Langweer (Langwar) is a village in Friesland in the municipality De Fryske Marren. The town was established in 1256, and has a population of 1,105 (as of 2017).
Langweer has a rich trading history, and it is located at a small lake (Langweerderwielen).

==History==
Langweer used to only be reached by water. It was backed by swampland. In 1856 it became connected to the outside world by the Brédyk via Sint Nicolaasga. Johan Vegelinsoord of Claerbergen organized this work which involved treeplanting and drainage.

Before 2014, Langweer was part of the Skarsterlân municipality and before 1984 it was the municipal seat of Doniawerstal.

Since the 1990s Langweer has become a favorite town of tourists because of its picturesque streets and watersport opportunities. One of its main events is Skutsjesilen, a sailing race that takes place every summer.

The name Langweer derives from the Frisian name Langwar. War is an old Frisian term for a parcel of land (like English ward) so the name meant long lots, for the shape of the paddocks.

The village symbol which is found on the flag is a swan, possibly derived from the right of farmers to shoot swans.

== Regions ==
The Weversstreek was a street where weavers lived. This is the oldest part of the town. The block between Weversstreek and Stevenshoek used to be full of one room workers cottages.
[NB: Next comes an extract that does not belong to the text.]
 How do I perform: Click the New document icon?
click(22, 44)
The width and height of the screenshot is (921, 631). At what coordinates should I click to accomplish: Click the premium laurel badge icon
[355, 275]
Between Langweerder Wielen (the lake) and Weversstreek and the Buorren (a street) was a zone called De Greate Gaest. Originally this was a meadow. From 1907 to 1965 the Van Der Leij factory operated, drying grass, and pressing oil. This became the De Greate Gaest cafe, and later a service centre. The buildings were demolished in the 1990s to make way for a waterside housing development.

== Buildings ==

Important buildings include the Hervormde Kerk (Dutch Reformed Church) of Langweer built in 1777 on the site of three earlier churches. This church is unusually decorated compared to others from the 18th century, and has a swan on its spire. Inside is one of the best church organs in Friesland, constructed by Lambertus van Dam in 1784. A five paneled pulpit was preserved from the previous building. This dates from 1684 and made by Benedictus Jans. The earliest church was built around 1200, but deliberately burned down in 1517 by invaders. There was an unsuccessful attempt to rebuild from the remains. A successfully built half sized church appeared in 1663.
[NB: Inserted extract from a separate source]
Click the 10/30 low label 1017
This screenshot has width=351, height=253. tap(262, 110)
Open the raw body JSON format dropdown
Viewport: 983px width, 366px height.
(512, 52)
The Osinga State was built for Syts van Osinga, grietman of Doniawerstal (Mayor) from 1619 to 1652. It lies to the north of the church. It became the town hall for the municipality. In 1829 the last grietman to live there, Schelte Hessel Roorda of Eysinga locked up the building and left it for thirty years. In 1860 it was found to be untouched with clothes lying on the floor and cups on the table. But was demolished and rebuilt in 1939. Langweer is no longer the municipal capital, so there is no longer a town hall.

The Orangerie was a farm house that featured exotic plants and flowers. It was on the side of the cross town Wymerts canal, which is now filled in.

On the west side of the town was another farmhouse called Douma State. It dates from the sixteenth century. It included another two buildings, the Vechthuis (battle house) and the Douma Stins, which was burned down by Burgundian soldiers in 1517. The farm house was demolished in 1845, but rebuilt in part as an inn called Het Wapen van Friesland. It became a dairy, which was later merged with the milk factory at St. Nicolaasga. The Herberg De Wielen is located here.

De Waag was a weigh house with market that was used up to 1906. Farmers brought cheese and butter to sell. A butter barrel industry and a tannery developed in the town to make money off the farmers. After this it was used as a warehouse and then as a hairdresser.

Regt Huys was a courthouse built around 1600. A judge sat there every Thursday. It was rebuilt in 1766 with original wood used to construct a holding cell in the tower. Later it was used as the town hall for Doniawerstal until 1940. During World War II it was a distribution centre for ration tokens. In the late 2000s the building operated as a library.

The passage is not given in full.